The focus of the Zaria Art Society and the Natural Synthesis movement was not only on the work itself, but on the philosophy, history and knowledge that could be found in the unified technique. They held regular meetings and discussions, sharing ideas, critiquing each other’s works, and studying the richness of their combined roots, and the intricate patterns of Yoruba textiles, symbolic motifs of Uliism, sophisticated sculptures of the Nok, Benin, and Ife cultures and other traditional African art forms were all elements that became a rich source of inspiration, informing their modern creations.

The Founding Members

The founding members of the Zaria Art Society were united by their desire to create a unique Nigerian artistic identity that would reflect the country's rich cultural heritage and contemporary realities. They worked as a unified entity, uplifting, teaching and learning from the other, with no member considering themselves above the other.

The Zaria Art Society founding members

Uche Okeke: The father of this great legacy! Known for his exploration of Igbo cultural themes and symbols, Okeke played a crucial role in the society’s formation. Although he himself regarded everyone in equal standing, he is considered to be the founding father by other members.

Bruce Onobrakpeya: Celebrated particularly for his pioneering work in printmaking, Bruce Onobrakpeya’s works often depict themes from Urhobo folklore, reflecting his deep connection to his cultural heritage and his innovative artistic vision. Onobrakpeya continues to contribute to the development of modern Nigerian art, and has recently held his 26th Harmattan Workshop!

Demas Nwoko: The visionary architect. His architectural projects include the Dominican Institute in Ibadan and the Akenzua Cultural Centre in Benin City, and are prime examples of his synthesis of traditional African architecture with modernist principles. 

Yusuf Grillo: Yusuf Grillo is one of Nigeria’s most acclaimed artists. His works are renowned for their vibrant colours and geometric patterns, which reflect deep Yoruba cultural influences and are testament to his ability to embody the principles of Natural Synthesis.

Simon Okeke: Recognized for his keen eye for detail and exceptional skill in creating realistic portraits and captivating landscape, Simon Okeke’s appreciation for the beauty of the natural world earned him admiration and acclaim both locally and internationally.

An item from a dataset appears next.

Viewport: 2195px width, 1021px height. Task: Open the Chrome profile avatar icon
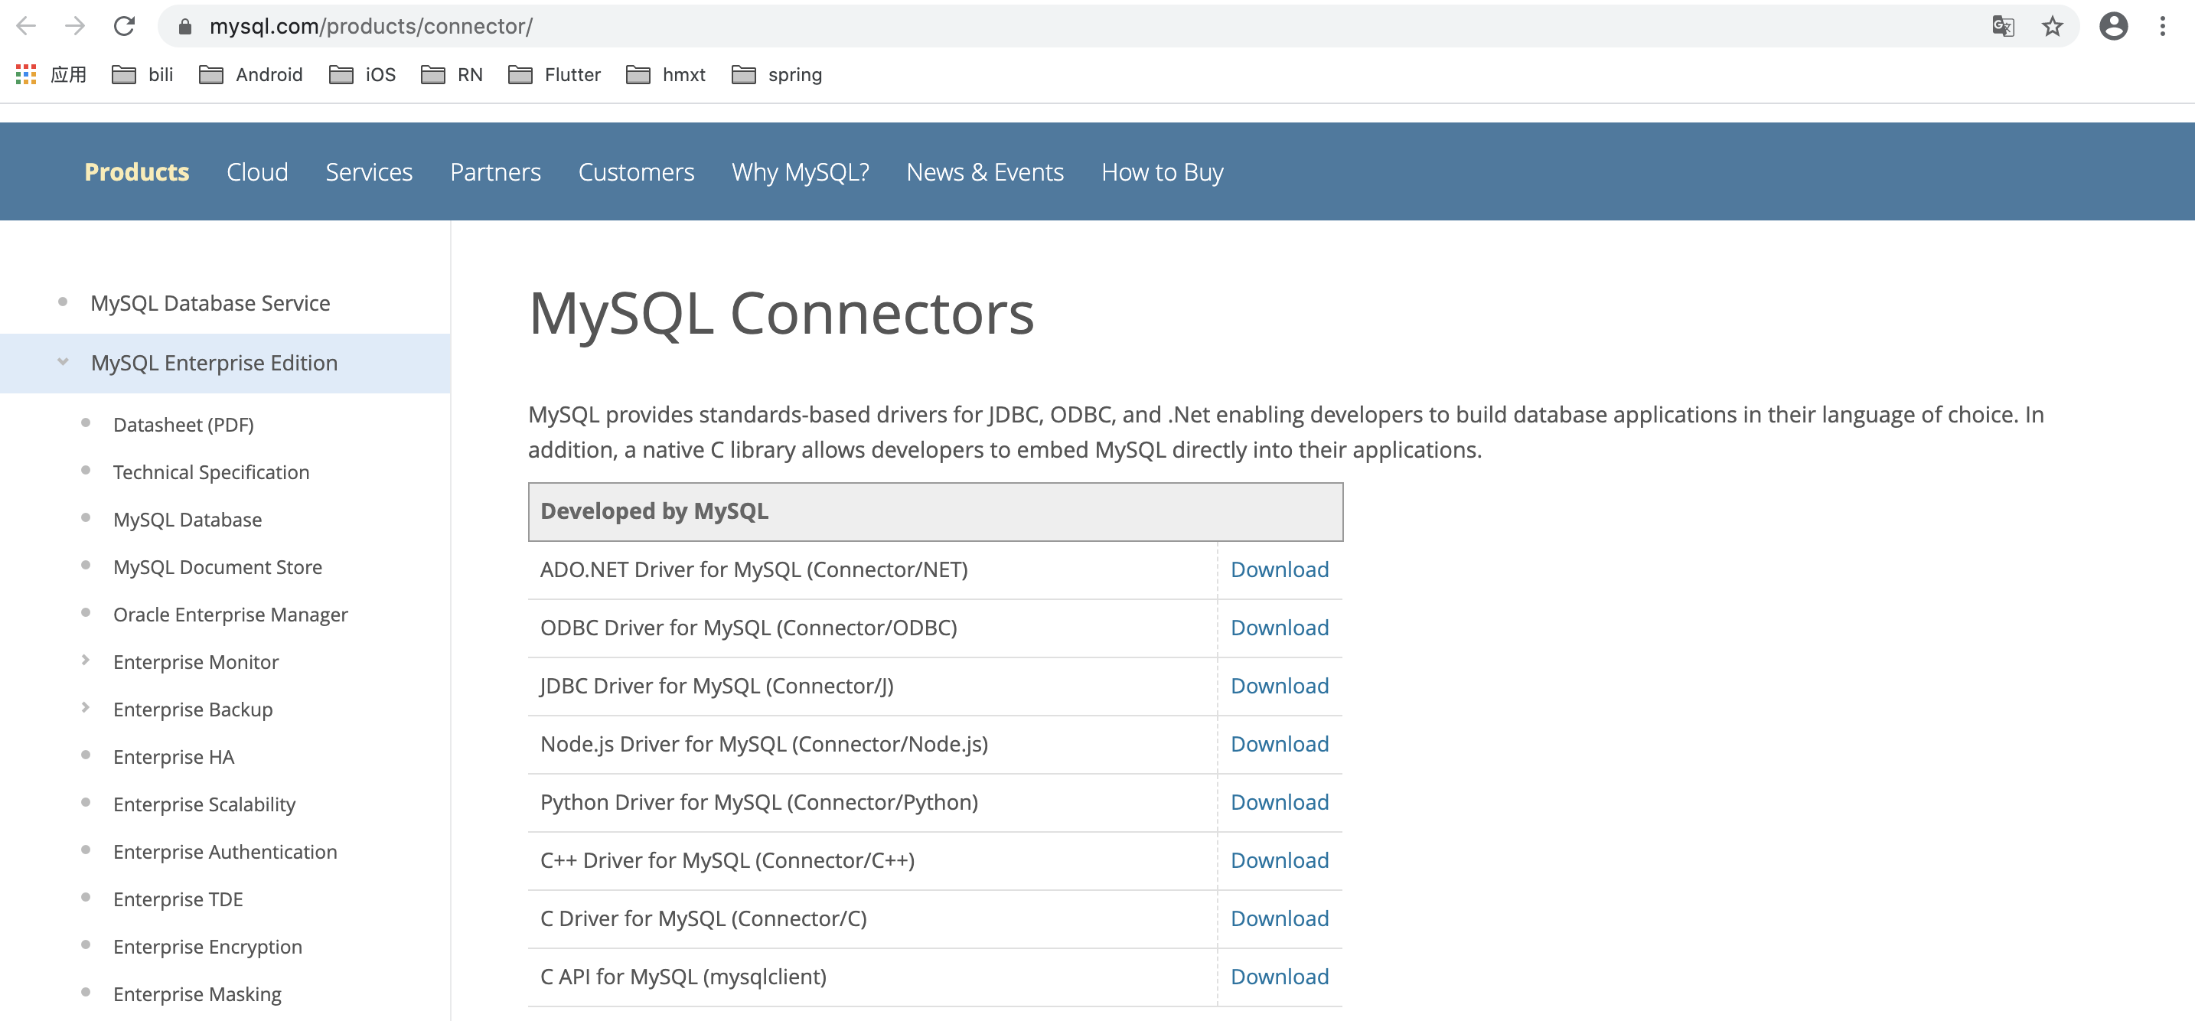click(2113, 26)
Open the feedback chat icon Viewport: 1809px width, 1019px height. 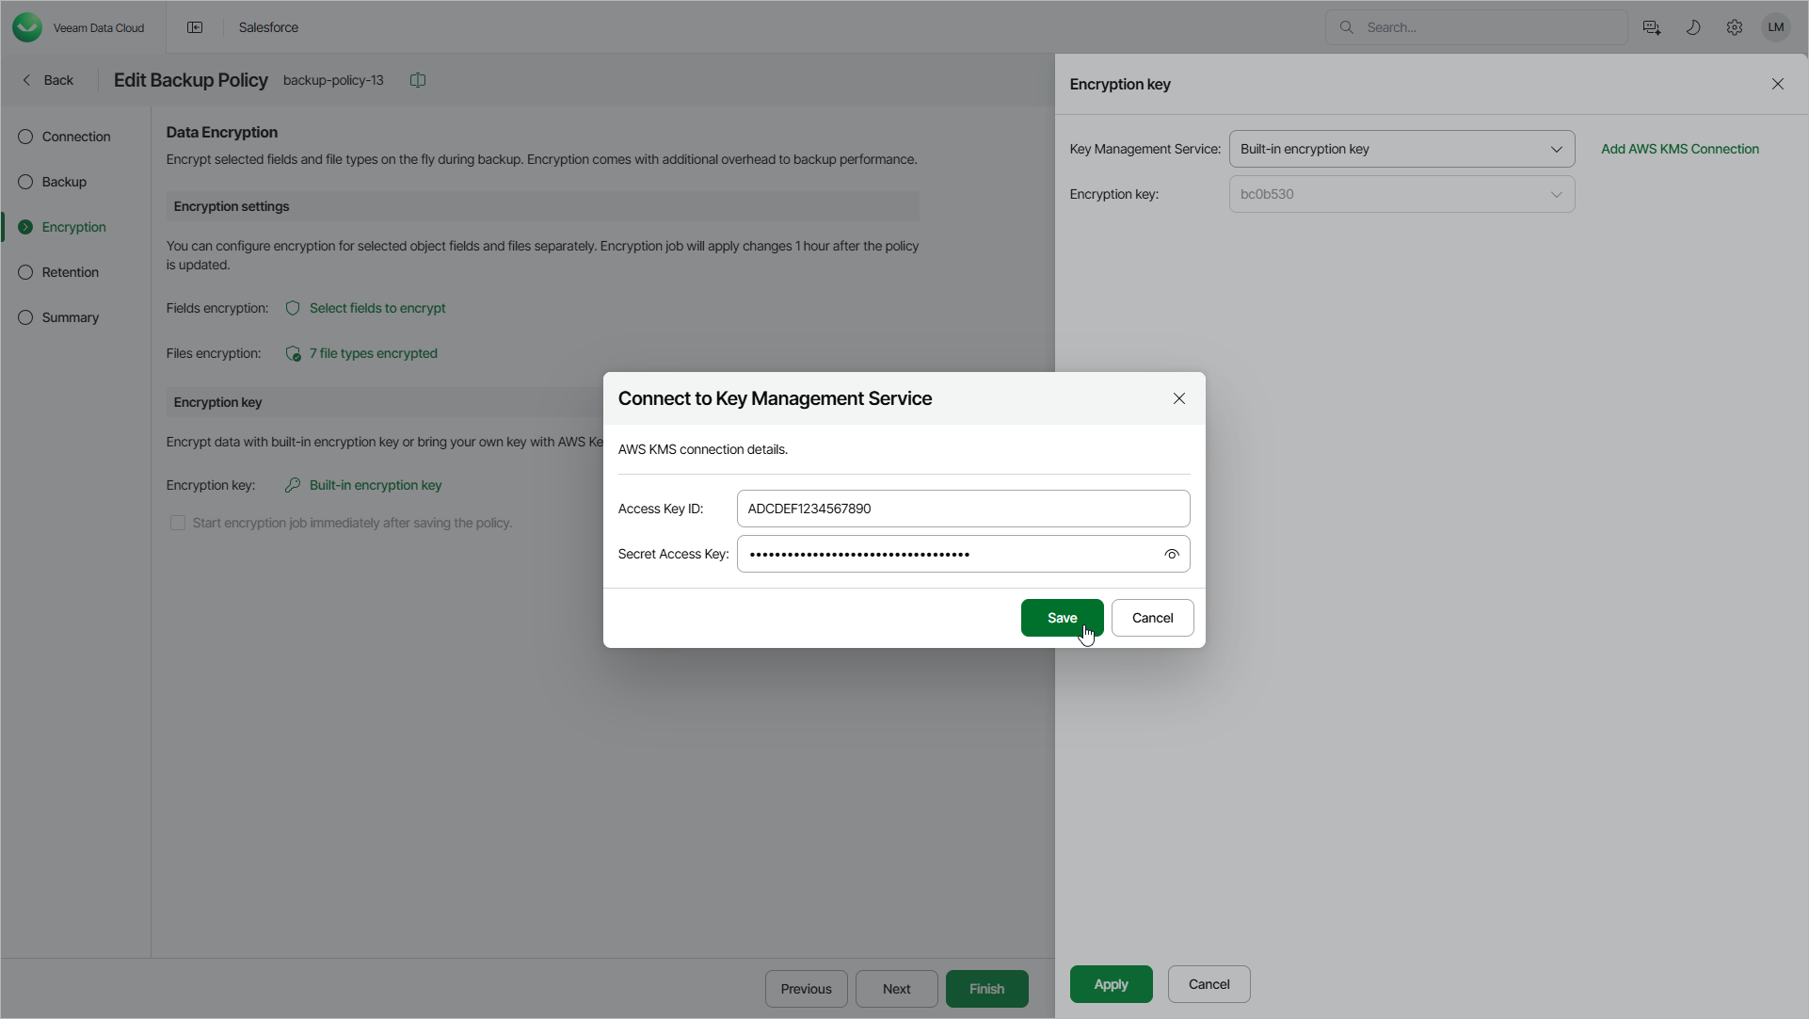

Olu Oguibe: A prominent Nigerian artist and writer, Olu Oguibe’s body of work encompasses both visual art and critical writings, with a focus on addressing pressing socio-political issues through his provocative artworks and incisive commentary.

Major Contributions 

The Zaria Art Society’s efforts were not confined to the college and they actively participated in events both within Nigeria and internationally, showcasing their innovative works and releasing articles that challenged the dominance of Western art styles. Revolutionary exhibitions such as the 1959 First National Art Exhibition, Lagos, featuring works by Zaria Art Society members and organized shortly after Nigeria's independence, attracted masses of attention and sparked discussions about the role of art in post-colonial Nigeria, and their significant publications spread the Natural Synthesis ideology to masses of like-minded individuals - all of which continue to this day.